The First Episode: 僕の人生と英語学習を振り返る旅(誰かの英語学習のヒントになれ!)
僕は英語ができませんでした。
初めましてJustinです。英語を教えたり、通訳をしています。
年齢は28歳で、どこにでもいる日本人男性です。
英語の教員、講師を経て、今の仕事をしています。もっと多くの人に英語を楽しく学んでほしい、たくさんの文化や価値観に触れて人生をより良くしてほしい。
そんな想いから、このnoteを始めました。
自分の過去の英語とのストーリーです。少し長いので、お時間ある時に読んでみてください。
中学校までは、なんとなくしか分からなかったけれどALTのリー先生が話してくれるのが好きでした。テストでは100点は取れなかったけど、アメリカに行ってみたい。いつかニューヨークっていうところへ行ってみたい。
他人の目を気にすることなく、自分の思いを伝えて、人を喜ばせるようなアメリカ人になりたいと思っていました。
リー先生は本当に人を尊重するのが上手な人で、ティーネイジャーの僕の意見を素晴らしいと褒めてくれました。
絶対アメリカに行く!
僕は決心しながら、分からないなりにも黙々と勉強を続けていきました。
高校に進学後、英語が苦手になりました。
この文章は第3文型で…
仮定法というのは、現実とは異なる願望を指していて…
時制の一致は…
慣用表現はある暗記をしないと…
こういった授業ばかり受けてきて、何が何だかわからなくなってしまったのでした。
頭の中にあったのは、
「この文法いつ使うの?」
「本当にアメリカ人はこんなこと考えて話してるの?」
「本当に役に立つの?」
という勉強する気さえなくなる疑問ばかり。
気がつけばどこにでもいる英語嫌いの生徒になっていました。
ある日学校の講演会である先生が来てくれました。
一億人の英文法を書いた大西泰斗先生でした。

### 指示 1
本文によると、学校の講演会に来てくれたのは誰ですか。
### 指示 2
本文のうち、「僕は英語ができませんでした。」から始まり「になりたいと思っていました。」で終わる部分を、一字も変えずに書き写してください。
この先の資料は、本文とは別の出典から取られたものです。

### 提供資料

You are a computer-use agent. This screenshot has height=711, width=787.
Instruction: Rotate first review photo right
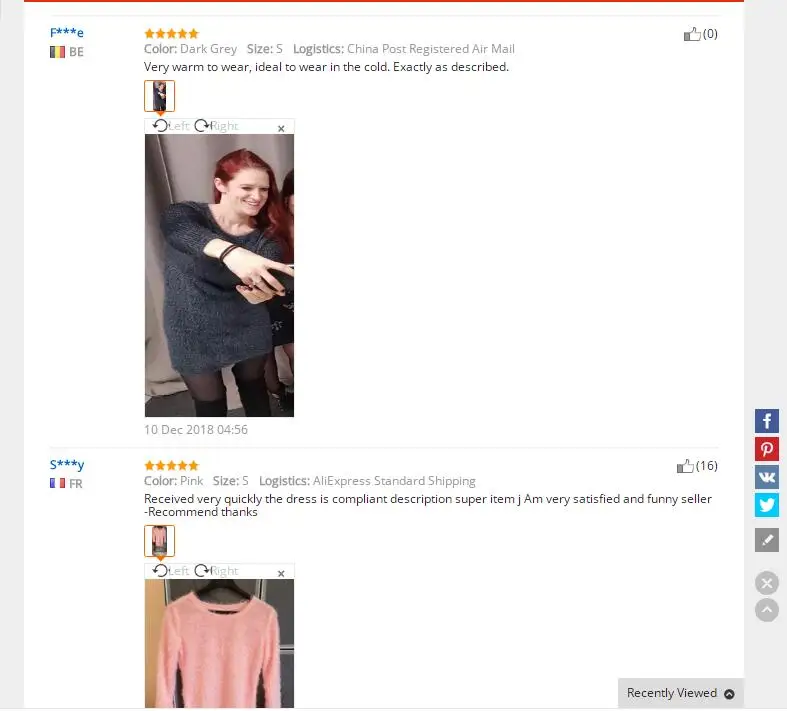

### 解答 1
『一億人の英文法』を書いた大西泰斗先生です。

### 解答 2
僕は英語ができませんでした。
初めましてJustinです。英語を教えたり、通訳をしています。
年齢は28歳で、どこにでもいる日本人男性です。
英語の教員、講師を経て、今の仕事をしています。もっと多くの人に英語を楽しく学んでほしい、たくさんの文化や価値観に触れて人生をより良くしてほしい。
そんな想いから、このnoteを始めました。
自分の過去の英語とのストーリーです。少し長いので、お時間ある時に読んでみてください。
中学校までは、なんとなくしか分からなかったけれどALTのリー先生が話してくれるのが好きでした。テストでは100点は取れなかったけど、アメリカに行ってみたい。いつかニューヨークっていうところへ行ってみたい。
他人の目を気にすることなく、自分の思いを伝えて、人を喜ばせるようなアメリカ人になりたいと思っていました。